Más tarde, hacia las nueve, en el bar del hotel hay música y, al menos, unas cuantas parejas sentadas. También los tres o cuatro jóvenes dorados de la ciudad, repantigados en los sofás. Los conozco de vista. Uno es un ángel, al menos para el engaño. Hermoso rostro, pelo moreno, fino. Una boca como fruta estropeada. Nada les divierte: no hablan hasta que alguien se marcha, y entonces emiten pequeñas carcajadas, y a veces llaman al camarero. El resto del tiempo permanecen en silencio, puliendo los gestos del desprecio. El ángel es más alto que los demás. Lleva un traje caro y una corbata con el nudo flojo. A veces un suéter. Puños blandos. Le he visto en la calle. Tiene unos diecisiete años, y parece menos peligroso a la luz del día, simplemente un mal estudiante o un chico ya notorio por sus vicios. Está preparado para seducir. Quizás hasta dice que es fácil, y que es sencillo conquistar a mujeres. Creer es poder, dicen. Un escalofrío me recorre. Reconozco claramente en él la seguridad del que no tiene nada que imitar, que brota intacta. Se alimenta de su propio reflejo. Se mira cuidadosamente en el espejo, se peina. Se inspecciona los dientes. La criada le ha dejado desvestirla. Ella le odia, pero no puede dejarle marchar. Trato de pensar qué ha dicho él. Tiene un instinto para eso. Está aquí para cazar presas, para descubrir a las más débiles. No sé lo que siente: el gozo del asesino.
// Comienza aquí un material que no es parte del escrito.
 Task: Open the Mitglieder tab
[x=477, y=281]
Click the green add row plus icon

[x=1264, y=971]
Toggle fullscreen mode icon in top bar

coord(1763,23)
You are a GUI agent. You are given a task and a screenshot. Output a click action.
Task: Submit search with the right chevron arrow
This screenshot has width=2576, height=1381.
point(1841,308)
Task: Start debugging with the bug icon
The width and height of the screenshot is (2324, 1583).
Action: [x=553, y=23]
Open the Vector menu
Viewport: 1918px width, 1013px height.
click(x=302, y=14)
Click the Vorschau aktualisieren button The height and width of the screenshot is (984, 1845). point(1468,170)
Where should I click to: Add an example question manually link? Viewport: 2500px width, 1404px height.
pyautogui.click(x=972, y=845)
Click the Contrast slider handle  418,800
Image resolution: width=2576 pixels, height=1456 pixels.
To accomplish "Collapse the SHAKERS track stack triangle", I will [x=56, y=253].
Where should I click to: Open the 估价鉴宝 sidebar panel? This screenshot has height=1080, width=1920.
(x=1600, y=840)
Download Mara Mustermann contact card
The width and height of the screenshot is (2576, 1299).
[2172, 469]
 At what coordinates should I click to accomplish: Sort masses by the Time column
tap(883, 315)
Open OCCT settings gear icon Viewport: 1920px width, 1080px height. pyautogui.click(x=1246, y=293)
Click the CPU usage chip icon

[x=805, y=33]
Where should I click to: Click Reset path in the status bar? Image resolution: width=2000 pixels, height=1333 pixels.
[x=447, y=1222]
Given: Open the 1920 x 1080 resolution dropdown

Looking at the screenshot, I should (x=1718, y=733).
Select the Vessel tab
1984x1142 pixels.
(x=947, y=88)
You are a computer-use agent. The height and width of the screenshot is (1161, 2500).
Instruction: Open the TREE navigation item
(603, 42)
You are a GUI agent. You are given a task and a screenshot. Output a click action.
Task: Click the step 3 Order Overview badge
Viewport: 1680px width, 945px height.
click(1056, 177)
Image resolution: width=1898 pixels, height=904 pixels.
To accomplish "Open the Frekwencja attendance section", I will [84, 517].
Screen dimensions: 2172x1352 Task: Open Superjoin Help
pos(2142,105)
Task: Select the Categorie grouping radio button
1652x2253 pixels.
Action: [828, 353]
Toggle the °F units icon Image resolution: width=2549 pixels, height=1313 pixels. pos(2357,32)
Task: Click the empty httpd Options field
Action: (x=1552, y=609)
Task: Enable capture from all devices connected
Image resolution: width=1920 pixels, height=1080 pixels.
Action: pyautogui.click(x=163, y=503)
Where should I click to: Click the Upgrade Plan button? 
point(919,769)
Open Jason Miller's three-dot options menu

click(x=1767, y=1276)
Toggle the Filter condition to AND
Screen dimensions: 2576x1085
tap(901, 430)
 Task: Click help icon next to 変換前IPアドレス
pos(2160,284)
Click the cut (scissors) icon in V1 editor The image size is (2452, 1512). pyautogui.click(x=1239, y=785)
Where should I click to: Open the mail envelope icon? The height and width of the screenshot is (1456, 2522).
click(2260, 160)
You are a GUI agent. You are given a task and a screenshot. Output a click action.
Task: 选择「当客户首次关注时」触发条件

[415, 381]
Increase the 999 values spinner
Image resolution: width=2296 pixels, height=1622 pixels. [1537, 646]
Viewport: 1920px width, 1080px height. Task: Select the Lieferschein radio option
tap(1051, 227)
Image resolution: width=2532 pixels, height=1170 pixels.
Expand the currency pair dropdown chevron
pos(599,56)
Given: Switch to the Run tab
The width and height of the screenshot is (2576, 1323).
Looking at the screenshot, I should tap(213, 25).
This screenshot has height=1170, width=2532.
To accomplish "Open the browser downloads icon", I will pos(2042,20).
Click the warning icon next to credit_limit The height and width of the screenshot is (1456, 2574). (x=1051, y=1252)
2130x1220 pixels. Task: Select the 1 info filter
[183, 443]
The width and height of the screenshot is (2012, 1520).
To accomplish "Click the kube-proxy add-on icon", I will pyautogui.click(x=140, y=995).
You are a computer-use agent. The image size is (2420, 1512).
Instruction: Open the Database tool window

Me modelo a su semejanza, sólo para la noche. Cuando camino hacia casa veo mi imagen flotante en el cristal de escaparates oscurecidos. Me paro a mirar ropa. Es como salir de una película. He desechado mi identidad. Sigo en libertad, liberado de mi yo antiguo hasta los primeros encuentros, y ahora imagino, con toda claridad, que conozco a Claude Picquet. Por un instante tengo la premonición cierta de que estoy a punto, de que voy a verla realmente al doblar la esquina y, confiado tras unos coñacs, empiezo a hablar de un modo totalmente natural. Caminamos juntos. La observo atentamente mientras ella habla. Sé que le intereso, la estoy rodeando como un tiburón. De pronto comprendo: será ella. Sí, estoy seguro. Voy a conocerla. Estoy un poco borracho, por supuesto, un poco temerario, y en un estado amistoso que me permite creerme destinado a ser su amante, a penetrar en su vida con perfecta soltura. Te he visto pasar por la calle muchas veces, le digo. ¿Sí? Finge sorprenderse. ¿Conoces a los Wheatland?, le pregunto. ¿Los Wheatland? Monsieur y madame Wheatland, digo. Ah, oui. Pues me hospedo en su casa, le digo. ¿Qué pasa después? No lo sé: será sencillo en cuanto esté hablando de verdad con ella. Quiero que venga a ver la casa, por supuesto. Quiero oír la puerta cerrarse tras ella. Se coloca junto a la ventana. No le da miedo darme la espalda, permitir que me acerque. Sólo voy a tocarle con suavidad el brazo… Claude… Me mira y sonríe.

Mañanas con nubes. Mañanas ventosas. Mañanas de viento negro que corre como agua. Los árboles tiemblan, las ventanas crujen como un barco. Va a llover. Al cabo de un rato, las primeras gotas silenciosas aparecen en el cristal. Crecen poco a poco, lo cubren, empiezan a trazar surcos. Todo Autun sometido al frío, la lluvia matutina, las esculturas sobre las verjas romanas primero se vetean y luego se oscurecen, los techos de pizarra relucen ahora, los cementerios, los puentes sobre el Arroux. De vez en cuando, el viento retorna, la lluvia cae oblicuamente, azota las ventanas como arena. La lluvia lo cubre todo, todas las avenidas y empresas, las antiguas glorias de la ciudad. Lluvia sobre el cristal cilindrado de la librería Lucotte, lluvia sobre las Arcades, sobre au Cygne de Montjeu. Una lluvia larga y uniforme que me satisface totalmente.